DPI ist die Abkürzung für englisch „dots per inch“ - (Druck)punkte pro Zoll. Der Begriff kommt aus der Drucktechnik und bezieht sich auf die Auflösung einer Druckmaschine (eines Ausgabegerätes). Mit dem DPI-Wert wird die Dichte der Farbpunkte beschrieben, mit dem der Drucker die Tinte auf das Trägermaterial druckt. Den DPI-Wert selbst kann man streng genommen nicht beeinflussen, da er vom Ausgabegerät abhängt. Er ist eine Einstellung in der Druckmaschine, mit der angegeben wird, wie die Tintenpunkte beim Druck aufgetragen werden sollen.

Die Auflösung

Für ein gutes Druckergebnis brauchen Sie eine ausreichende Auflösung Ihres Fotos. Als Faustregel kann man hier sagen: Große Produkte verkraften weniger absolute Auflösung als kleine. Das liegt am Betrachtungsabstand und der Wahrnehmung des menschlichen Auges. Vereinfacht kann man sagen: Je größer später der Betrachtungsabstand ist, desto geringer darf die Auflösung sein. Auch die Stoffart spielt natürlich eine Rolle: Bei einem sehr feinen Stoff ohne Struktur nimmt man kleine Details sehr viel deutlicher wahr als zum Beispiel bei einem hochflorigen Plüschstoff.

Doch was ist jetzt die richtige Auflösung?

Die Größe des Drucks wird berechnet, indem man die Breite und Höhe des Bildes nimmt und sie durch die PPI dividiert. Ein Inch entspricht zirka 2,54 cm. Nehmen wir an, Ihr Foto hat als Pixelmaß 3000 x 2000 Pixel. Das ist die absolute Auflösung. Für einen guten Leinwanddruck brauchen wir eine Auflösung von 100 bis 150 ppi bei der gewünschten Größe.
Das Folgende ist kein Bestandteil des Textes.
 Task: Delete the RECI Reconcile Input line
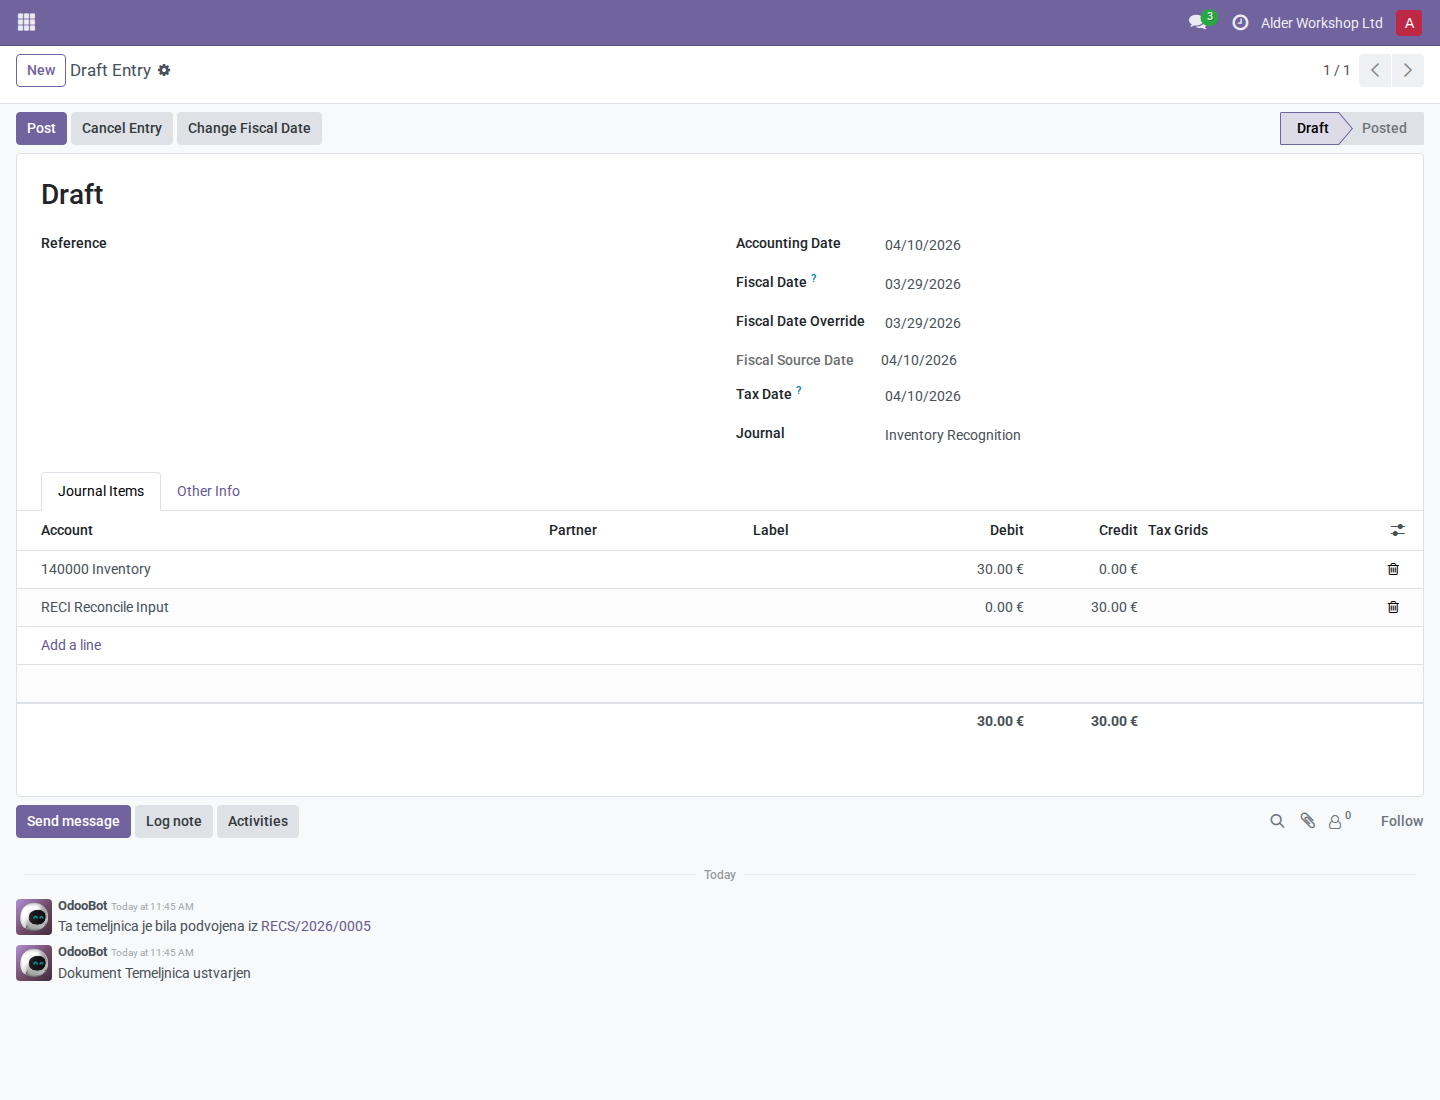(1393, 607)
Sie möchten es als Leinwand in 30 x 20 cm drucken.  Hier würde sich eine relative Auflösung von 254 ppi ergeben. Wenn Sie es als Leinwand in 60 x 40 cm drucken lassen möchten, wäre die relative Auflösung 127 ppi. In beiden Fällen würden Sie ein schönes Leinwandergebnis erhalten.

Möchten Sie dieses Foto aber als Leinwand im Format 120 x 80 cm drucken lassen, ergäbe dies eine Auflösung von 63,5 ppi. Hier wäre das Ergebnis leider nicht mehr optimal.
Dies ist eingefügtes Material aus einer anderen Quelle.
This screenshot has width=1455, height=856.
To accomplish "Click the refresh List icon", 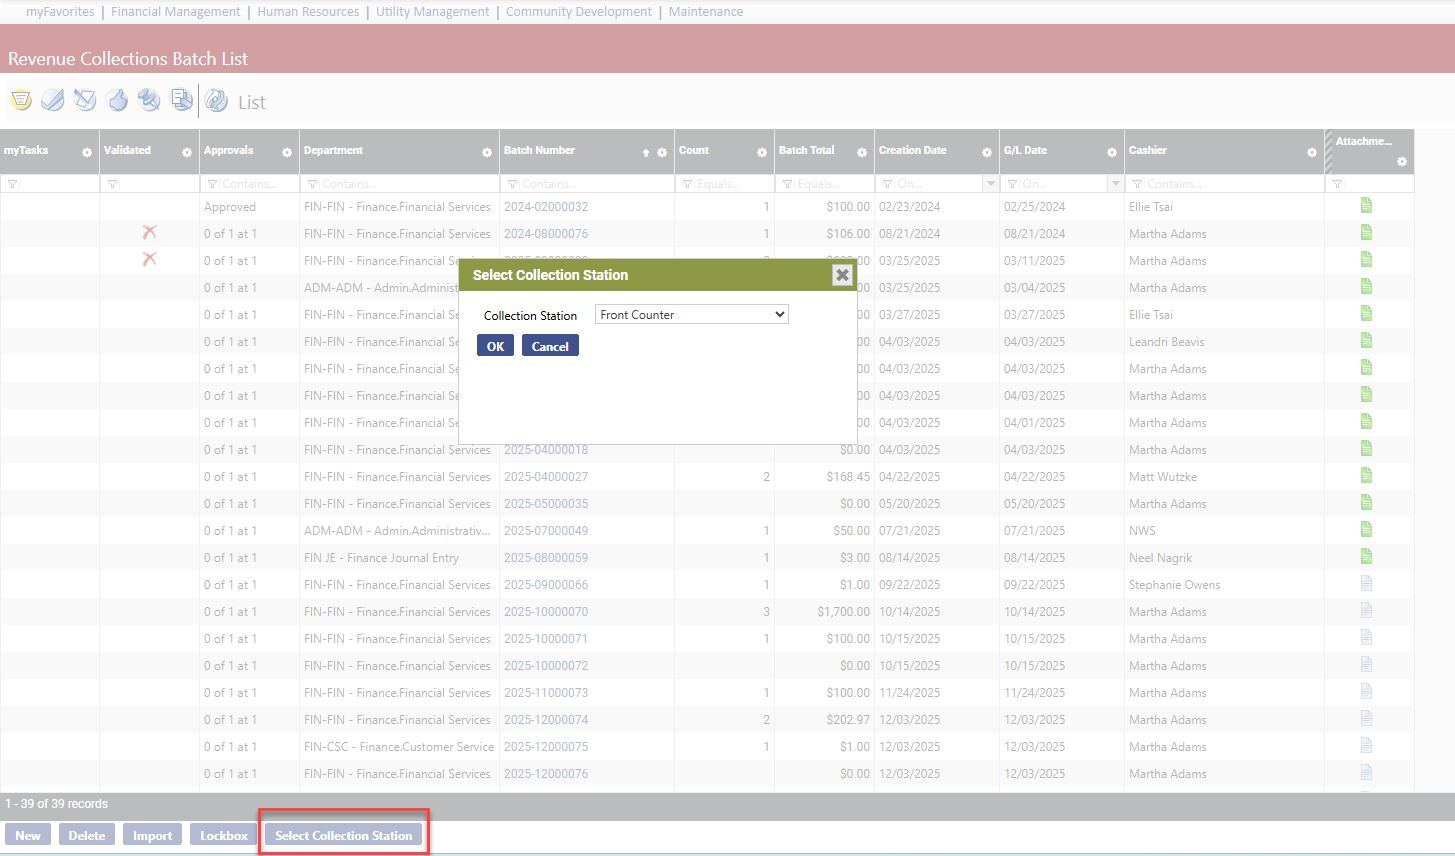I will 216,101.
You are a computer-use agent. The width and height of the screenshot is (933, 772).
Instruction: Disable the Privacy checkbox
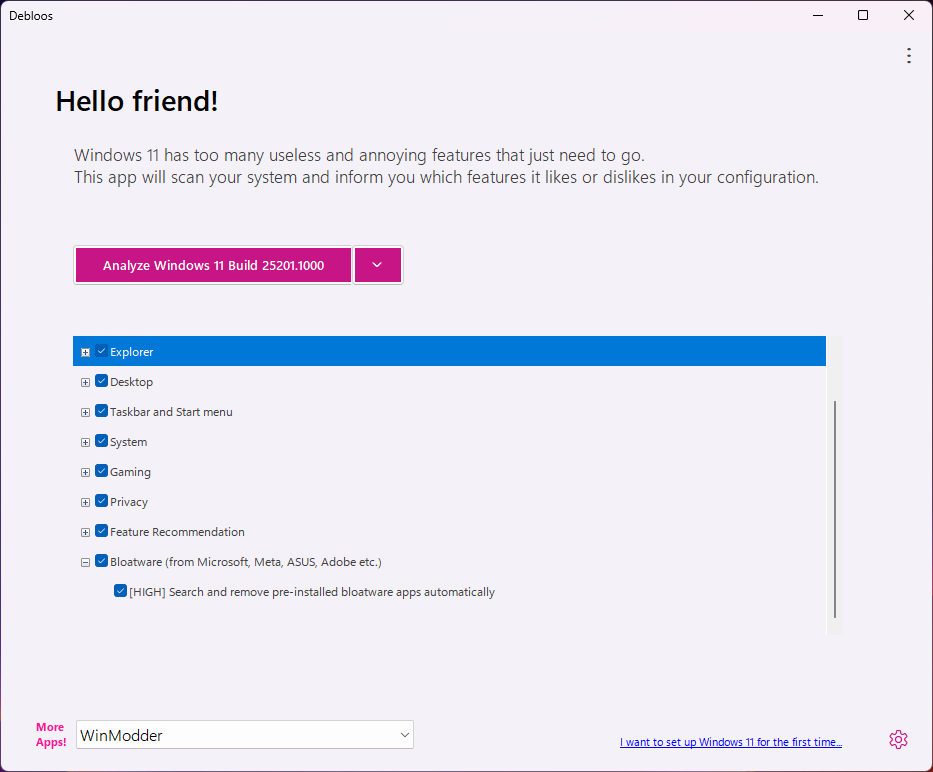point(101,502)
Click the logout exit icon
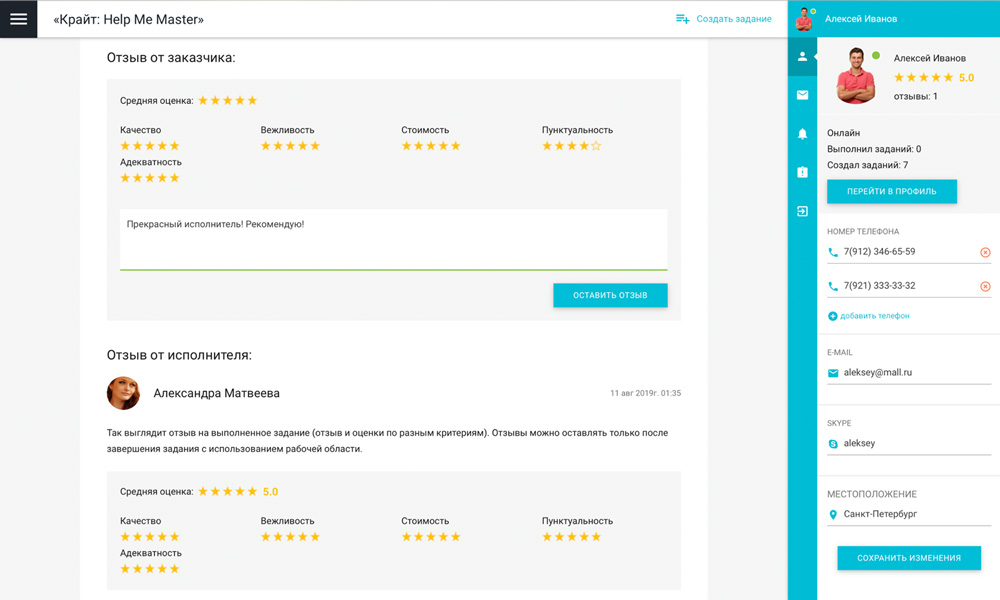 tap(802, 211)
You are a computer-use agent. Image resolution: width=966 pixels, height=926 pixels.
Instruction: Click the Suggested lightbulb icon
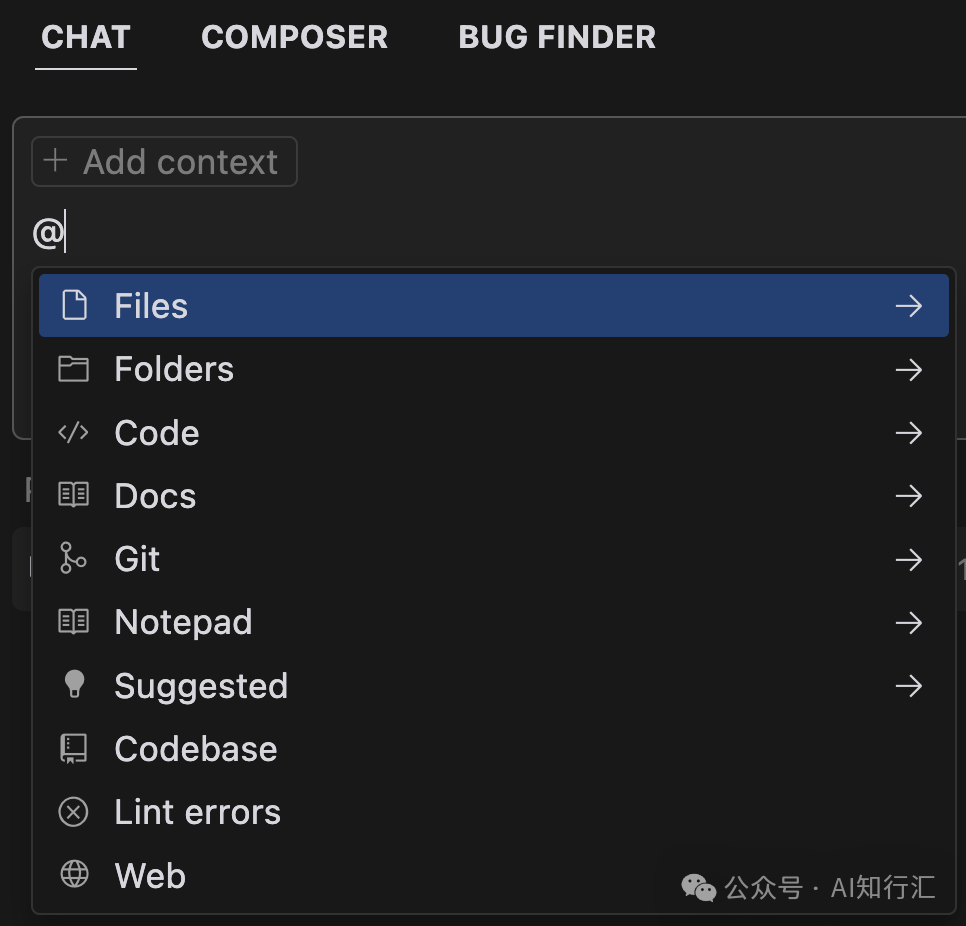74,685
Wenn Sie online ein Produkt layouten, prüft unser System die (mathematische) Auflösung Ihres Bildes, auch wenn Sie es zum Beispiel vergrößern. Sie erhalten dann eine Meldung, wenn die Auflösung nicht optimal für den späteren Druck ist. Hier kommen dann die PPI ins Spiel. Für den Druck ist die relative Auflösung entscheidend, also wie viel PPI bei der gewünschten Abbildungsgröße vorhanden sind.

Sie können sich auch vorab auf den Produktseiten über die optimale Bildgröße für Ihr Wunschprodukt informieren. Die Angaben zur Auflösung beziehen sich jeweils auf die komplette Produktfläche, die Ihnen zum Gestalten zur Verfügung steht. Wenn Sie zum Beispiel eine Canvasleinwand designen möchten, finden Sie diese Infos unter "Maße und Auflösungen" direkt auf der Seite.
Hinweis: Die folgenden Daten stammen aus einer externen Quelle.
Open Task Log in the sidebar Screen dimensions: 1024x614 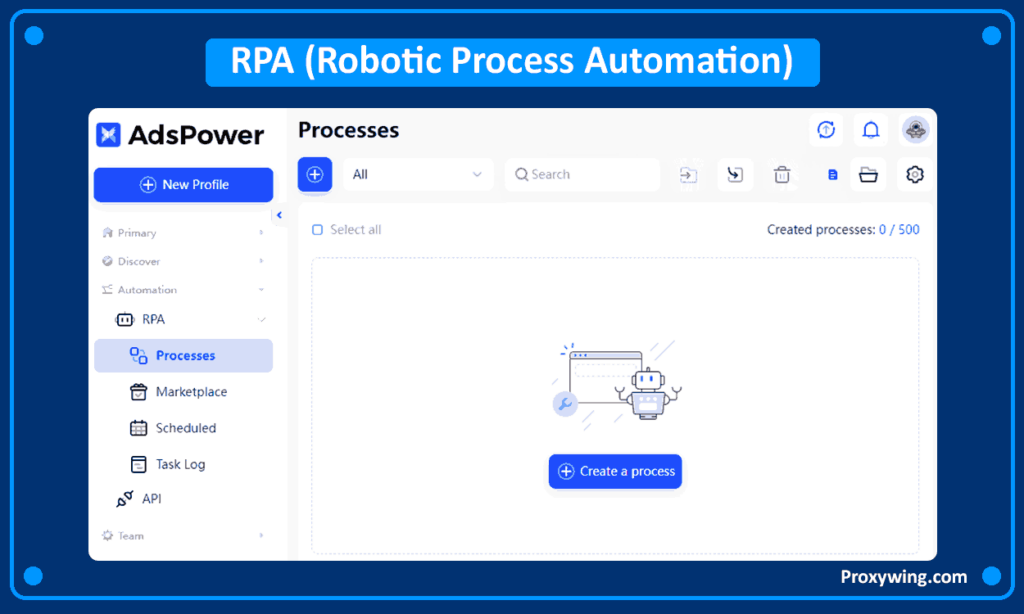click(x=180, y=464)
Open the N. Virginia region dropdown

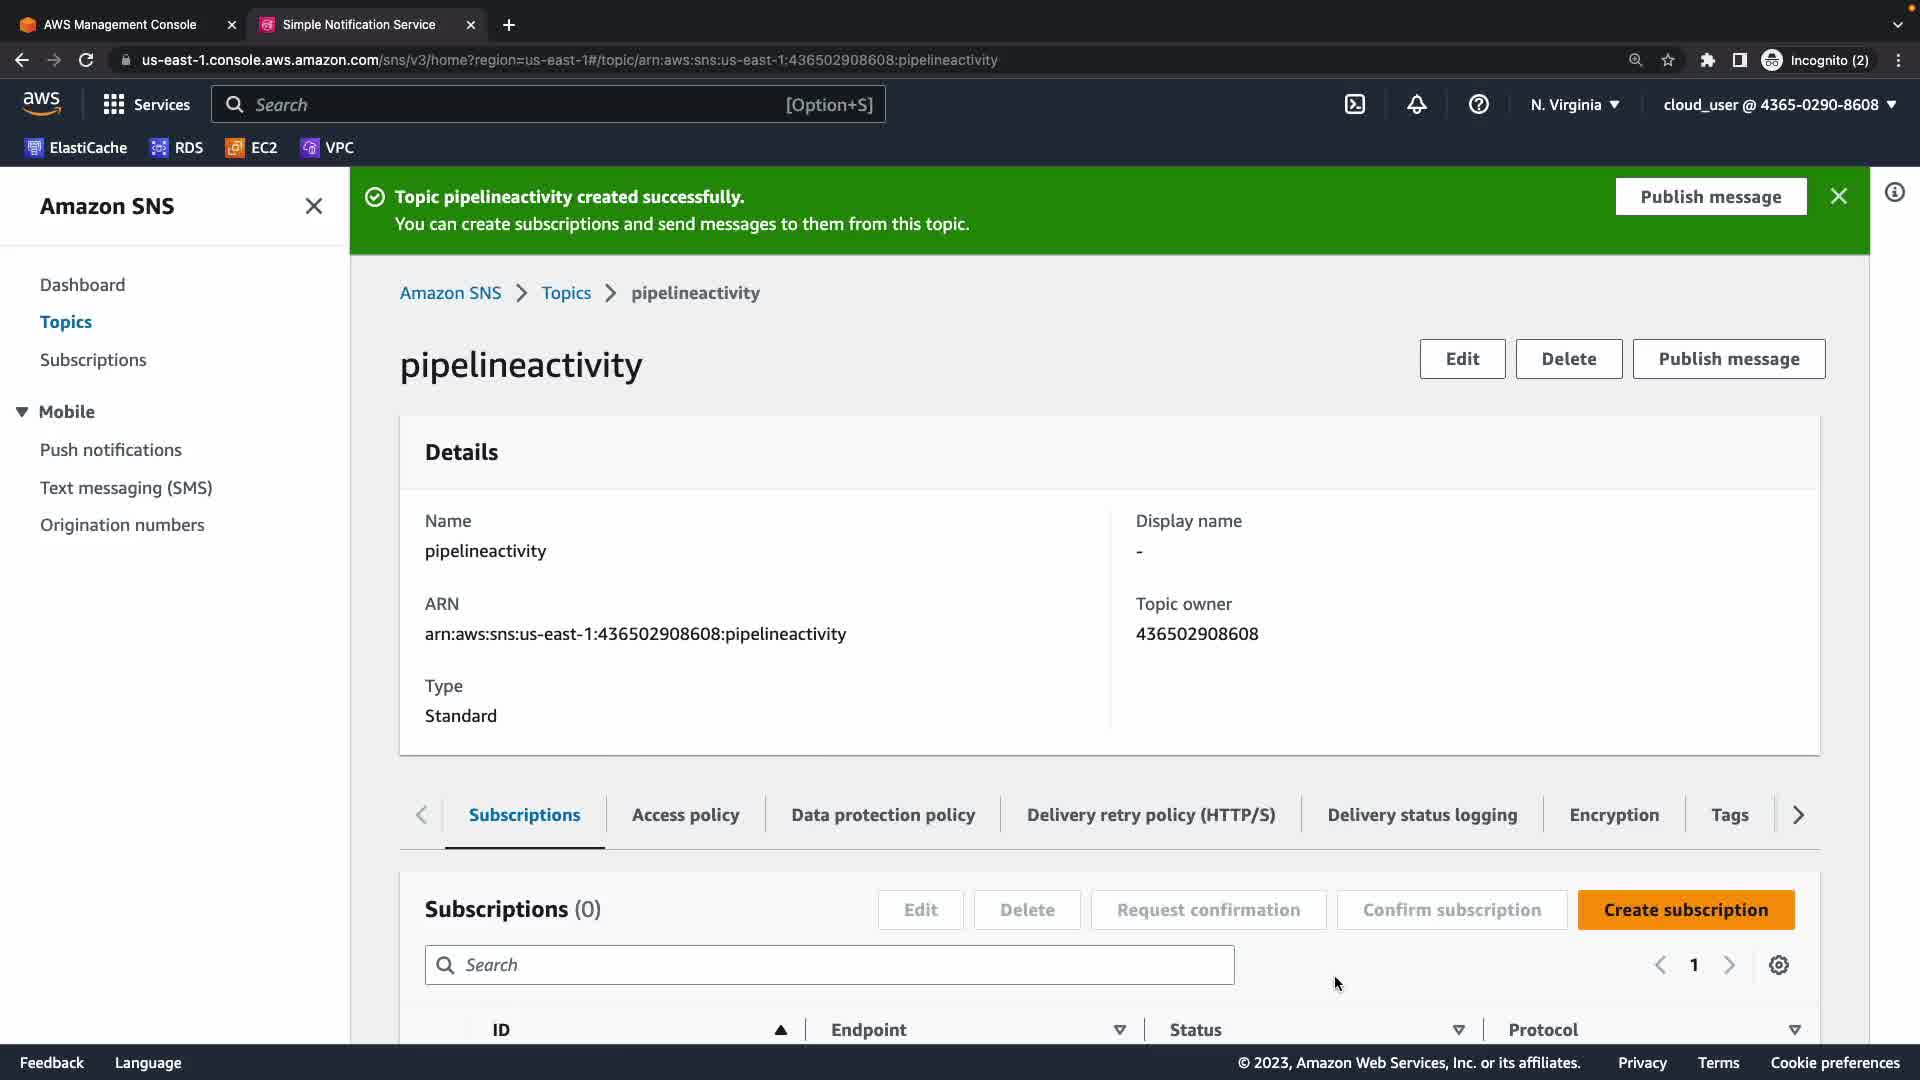point(1575,104)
So könnte die Leinwand aussehen

Unser System meckert, dass die Auflösung nicht ausreicht? Es soll nun aber genau das Foto sein? Überlegen Sie, ob zum Beispiel die Leinwand eine Nummer kleiner nicht die bessere Wahl wäre. Sie können im Layouttool ganz einfach das Format wechseln.
Oder Sie werden einfach zum kreativen Designer! Wie wäre es mit einer Fotocollage? Oder verkleinern Sie Ihr Foto einfach im Layout und schreiben daneben einen Text? Sie können Ihr Foto in der Layoutanwendung drehen, in der Größe verändern, ihm eine Form verpassen und vieles mehr.

 

Wichtige Begriffe zur Auflösung

Eine Rastergrafik ist eine Datei, die aus einer Vielzahl an einzelnen Pixeln aufgebaut ist und darin auch ihre Bildinformationen speichert. Oft wird sie deshalb auch als Pixelgrafik bezeichnet. Das klassische Beispiel für eine Rastergrafik ist eine Jpg-Datei.

Ein Pixel ist das kleinste Element einer Rastergrafik.
Als Pixelmaß wird die absolute Auflösung einer digitalen Bilddatei bezeichnet. Sie setzt sich zusammen aus der Anzahl der einzelnen Pixel in Breite und Höhe.
Mit der Einheit ppi (Pixel per Inch) wird die relative Auflösung angegeben. Sie setzt sich zusammen aus der Anzahl der Pixel im Verhältnis zu einer physikalischen Längeneinheit (zum Beispiel cm).